Recently, I was talking to a faculty mentor about interesting reading apps for kids, and the app Novel Effect came up as a great way to encourage students to read books, stories, and poems out loud. While I’ve always felt fairly comfortable with reading text out loud, there are moments where I have felt a bit self-conscious, wondering if I had read a word correctly or if my double vision was playing tricks on me. After playing around with Novel Effect for a few hours though, I realized that this would be the perfect app for students reading accessible materials, or even for students listening to books read out loud to them. Here is my review of the Novel Effect app, tested on my iPad and Android phone.
What is Novel Effect?
Novel Effect is a free app that uses voice recognition technology to add music, voices, and sound effects as books are read out loud in real time. Each soundtrack is custom-made for over 200 different books and poems for children of all ages (including Spanish titles), with new stories being added frequently. Users do not have to read at a specific pace or in a specific order to use Novel Effect, as the soundtrack goes at the reader’s pace and can pause automatically if needed.
Account and permissions
A free account is required to access Novel Effect, which requires users to input an email and password. Audio data is sent to the developer by default, though this can be turned off under the “More” menu within the app.
Novel Effect requests the following permissions:
- Searching items
- Notifications (can be turned off)
- Background app refresh (to run the app in the background)
When first opening Novel Effect, users are taken to the home page, which features several categories of books, poems, and other text available on the Novel Effect app, with some available as free eBooks within the app. There is also a search bar at the top of the screen to search for different titles that are available on the app. If users have played audio for a book in the past, they can easily retrieve the audio by going to the “My Library” section at the bottom of the screen.
Since the app features lots of large and colorful text, I found that I didn’t need to use Zoom or Magnifier to enlarge text, though I could use screen magnification if I needed it.
Icons and book titles could be read out loud by VoiceOver, however the scrolling displays of icons were not recognized by VoiceOver. However, I could easily search titles and start playing a book with Novel Effect without any issues.
- How To Make iPad Accessible for Low Vision
- Android Pie Accessibility For Vision Impairment
- How To Use VoiceOver For Beginners
Where to get free accessible books
While Novel Effect does have some free eBooks in the app, most of the books available in Novel Effect can be found at local public libraries, school libraries, bookstores, or similar stores. For users looking to get accessible copies of books available on Novel Effect, I recommend searching on the following sources:
- Accessible Instructional Material providers (Virginia has AIM-VA)

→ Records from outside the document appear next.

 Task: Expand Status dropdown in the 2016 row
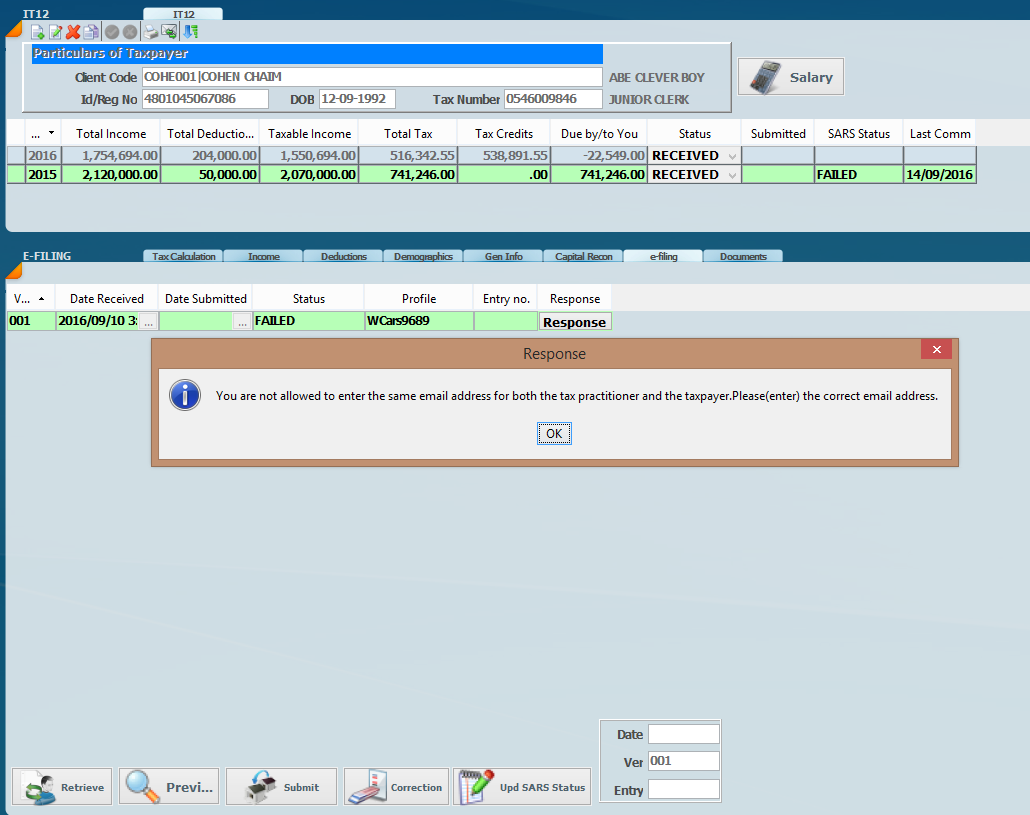coord(732,156)
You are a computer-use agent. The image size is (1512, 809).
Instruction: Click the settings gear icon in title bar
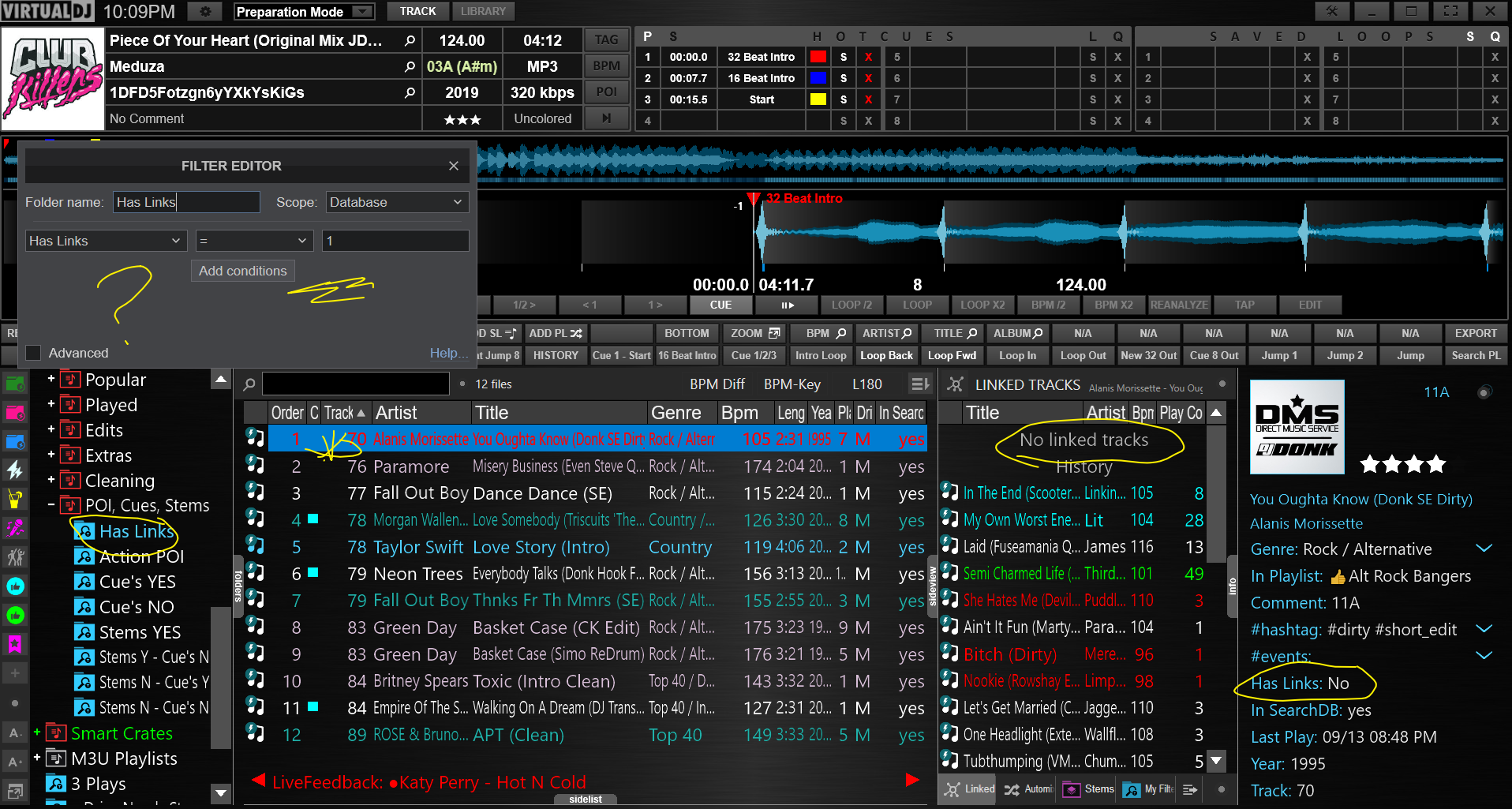[x=205, y=12]
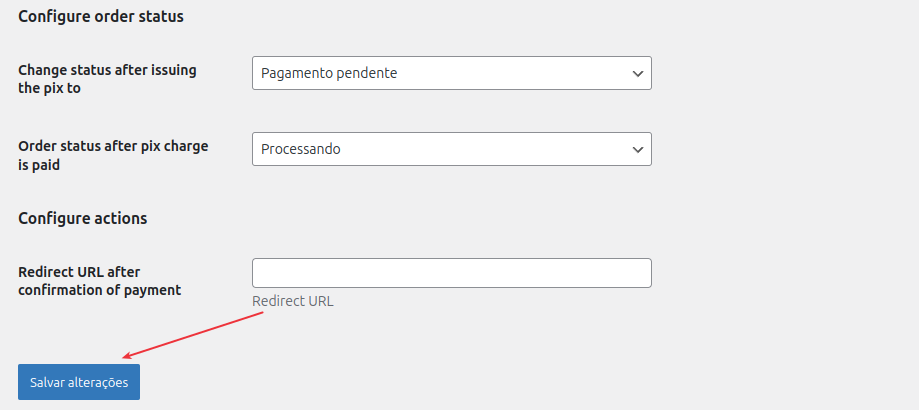Click the 'Redirect URL after confirmation of payment' label

(x=100, y=281)
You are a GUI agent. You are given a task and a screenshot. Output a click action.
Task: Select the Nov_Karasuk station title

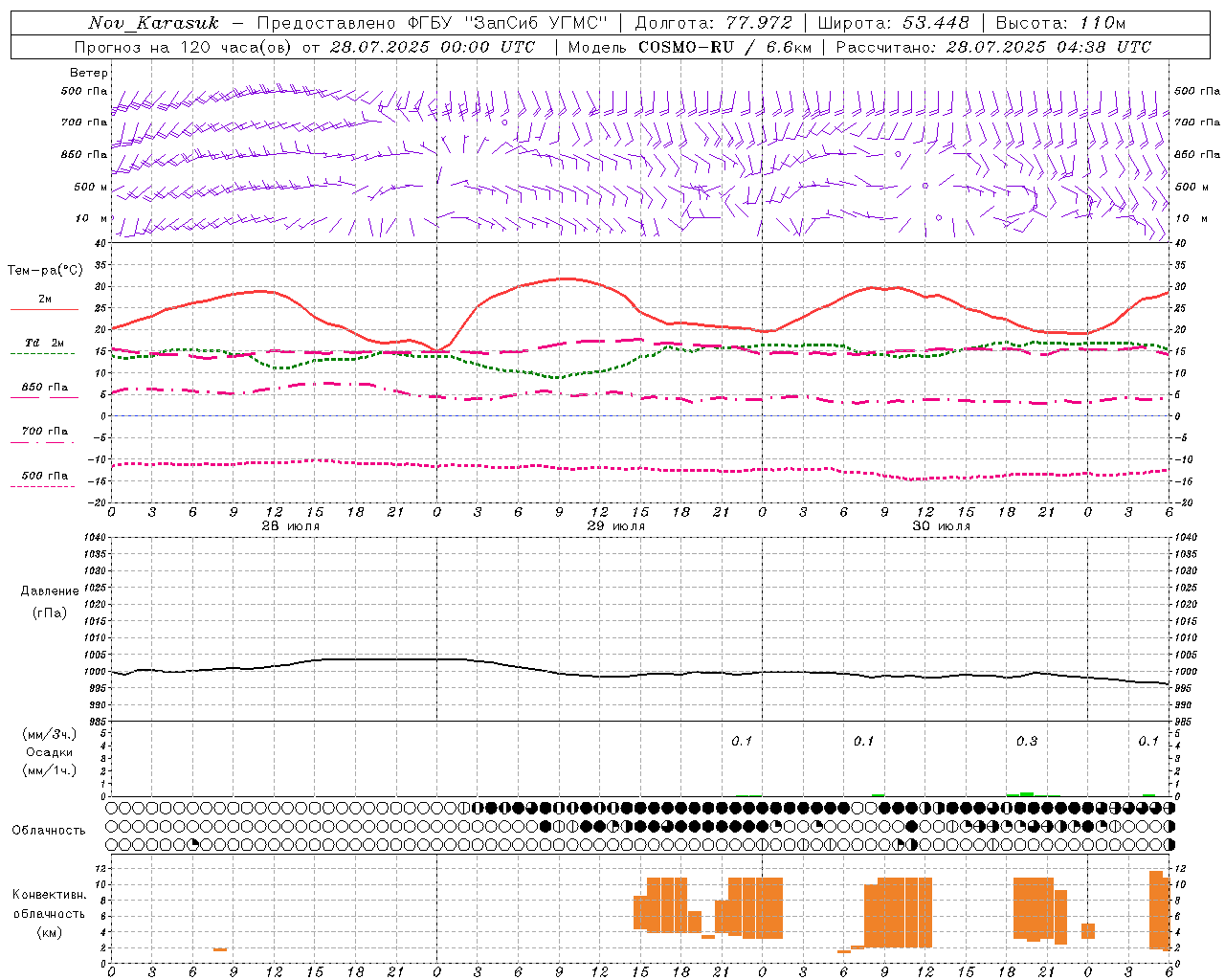153,23
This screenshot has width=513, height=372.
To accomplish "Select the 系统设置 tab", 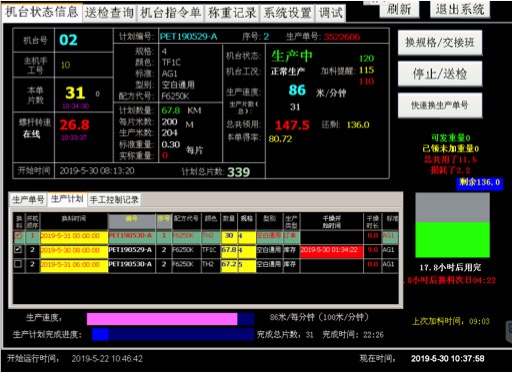I will (x=287, y=13).
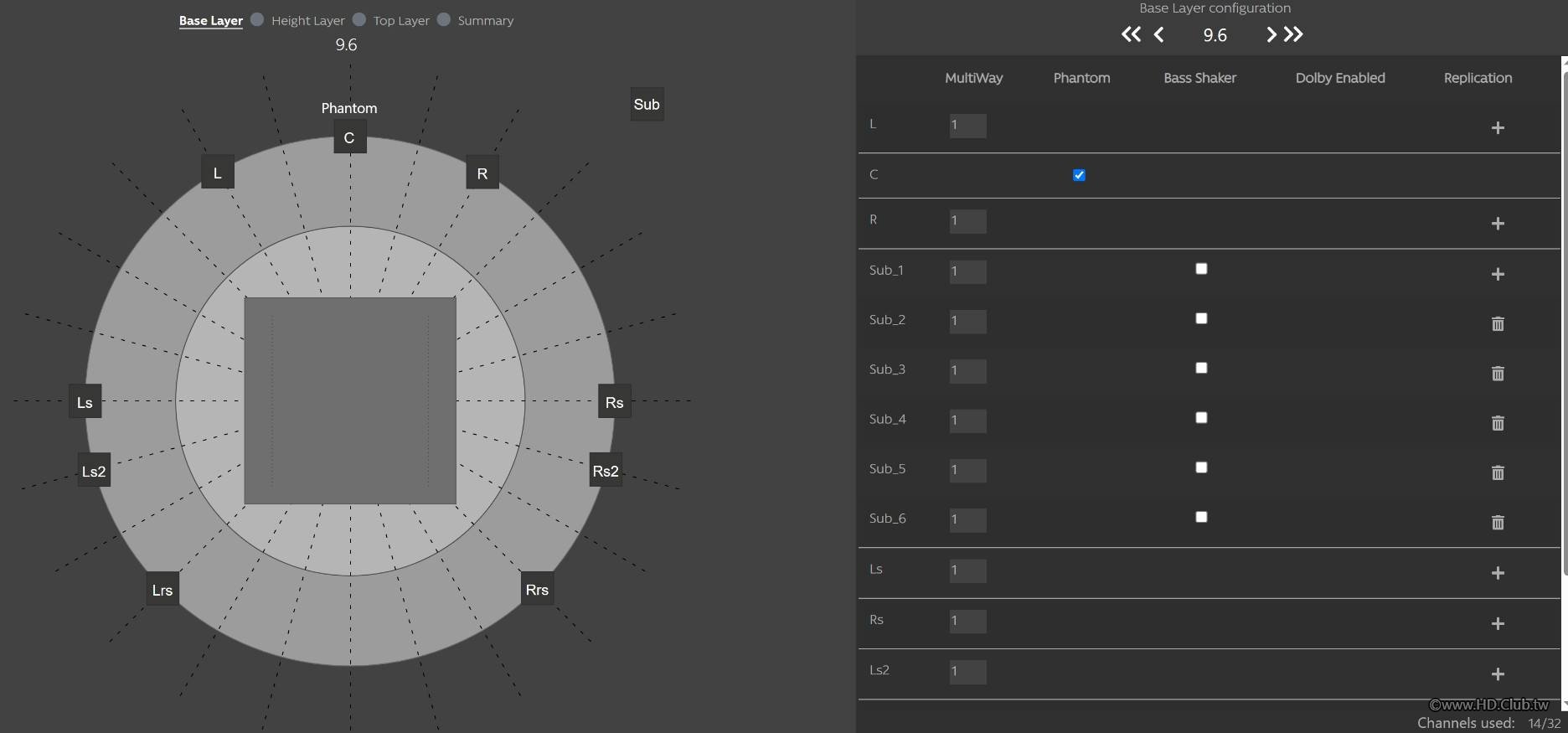Enable Bass Shaker for Sub_1
1568x733 pixels.
point(1201,269)
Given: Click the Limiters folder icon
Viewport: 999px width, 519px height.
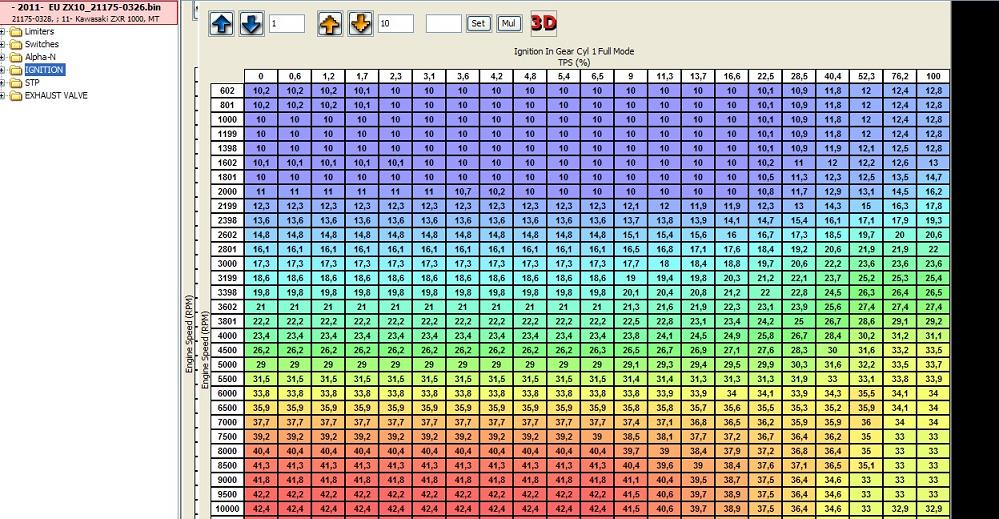Looking at the screenshot, I should pyautogui.click(x=15, y=32).
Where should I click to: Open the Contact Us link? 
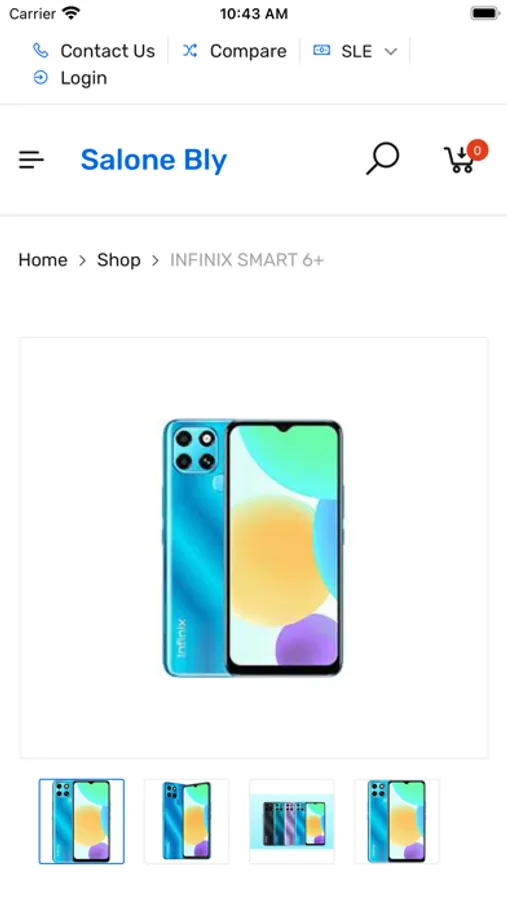coord(107,51)
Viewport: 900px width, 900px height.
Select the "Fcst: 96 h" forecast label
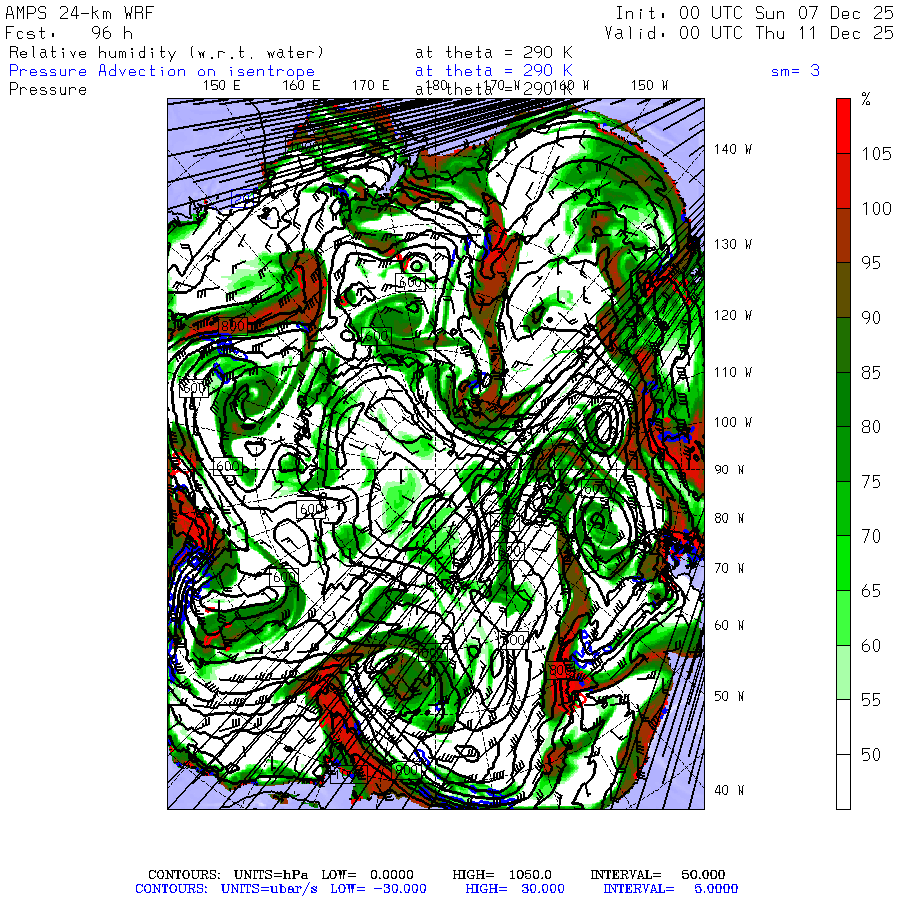pyautogui.click(x=68, y=32)
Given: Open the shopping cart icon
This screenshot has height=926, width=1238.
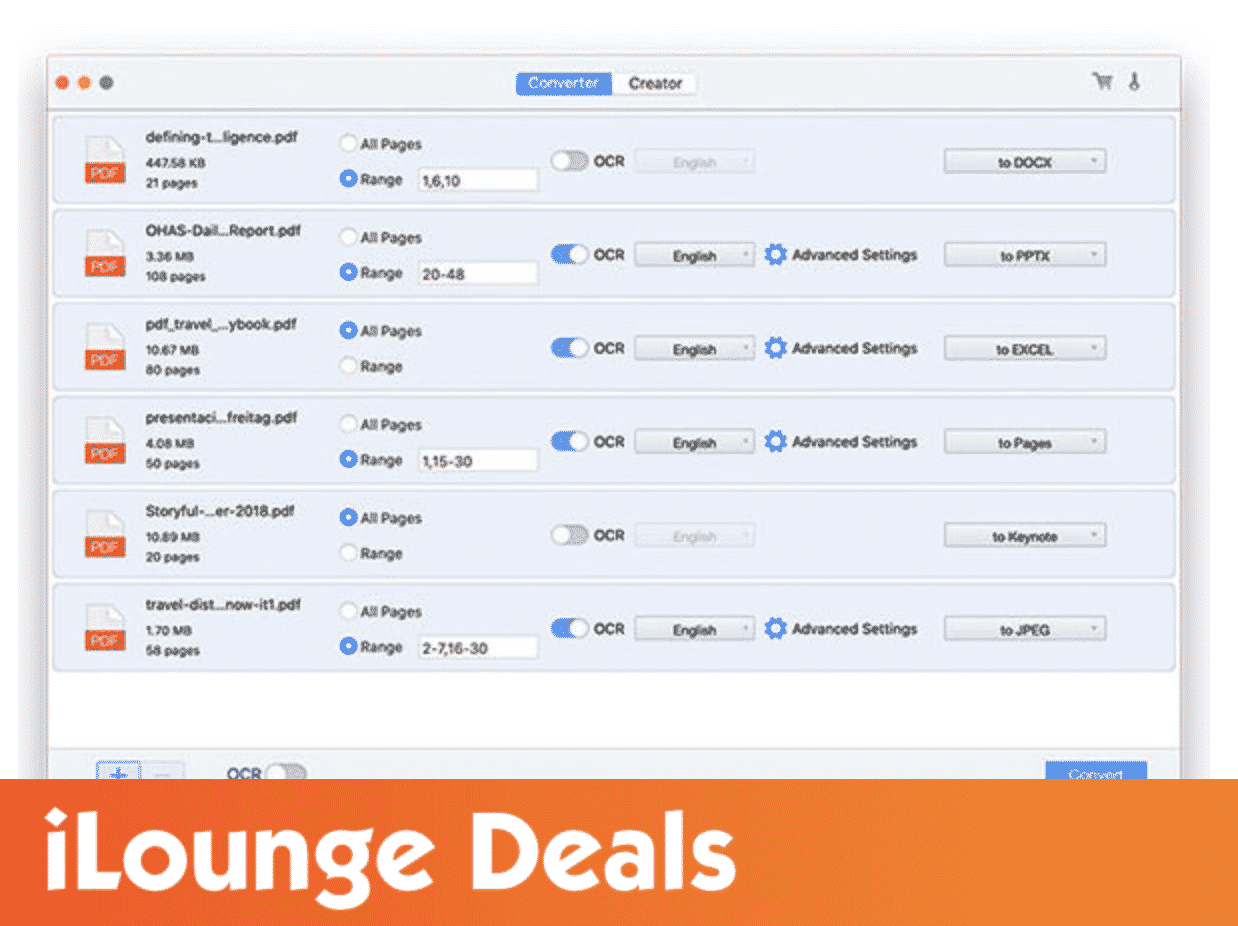Looking at the screenshot, I should [1102, 83].
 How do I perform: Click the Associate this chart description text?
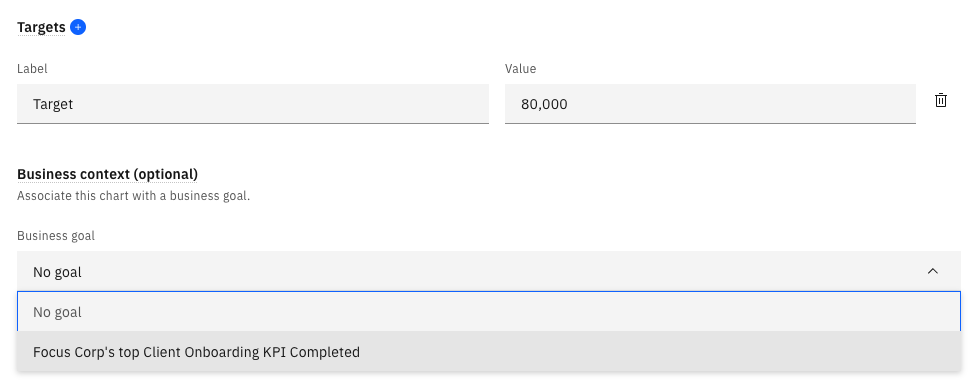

- eBook websites (may cost money)
- Accessible libraries
- All About Bookshare
- How Bookshare Books Come To Life
- All About AIM-VA
- Digital Library Resources For Vision Impaired Patrons
Testing Novel Effect with the Gettysburg Address
When my mentor and I tested Novel Effect, we decided to use the Gettysburg Address, since we already had an accessible copy of the text. After selecting the title in the app and hitting the play button, I waited a couple of seconds for the audio to download and then heard a musical tone that indicated the app was ready to go. The audio started playing as I read the lines of the speech, with appropriate historical music and sound effects. I didn’t have to shout for the app to hear me, and read at my own natural pace, listening to each sound effect as I continued to read. None of the sounds were startling to me, and it definitely enhanced my experience of reading.
- How To Make Historical Documents Accessible For Vision Impairment
- How Amazon Alexa Can Help You Listen To History
- Described And Captioned Media Program Review
Some potential uses for the Novel Effect app include:
- Encouraging students to read Braille or large print books out loud, following along in the text
- As a substitute for picture books for kids that might not be able to see images
- Increasing self-confidence when having to recite poems or historical text
- Having students practice reading from other apps- linking related posts on potential apps to use
- Microsoft Immersive Reader Review
- Common File Types For Vision Impairment and Print Disabilities
- Capti Voice Narrator App Review
- Five Ways To Simplify Reading With Technology
- Eight Ways To Read Handwritten Cards With Assistive Technology
For users that enjoy Novel Effect, I’ve written about some other free reading services for kids that are blind or that have low vision below.
- TumbleBooks For Low Vision Review
- How Amazon Alexa Can Help You Read
- Reading Independent Titles With Kindle Unlimited
- Reading Magazines With The Libby App And Low Vision
Novel Effect is a super fun app for young students, especially students that are blind or that have low vision. I would love to see more titles added in the future, as this is a great way to encourage students to read out loud, which is not something that blind and low vision kids get to do a lot since they often have screen readers to read text for them. I highly recommend downloading Novel Effect and seeing how much fun reading can be!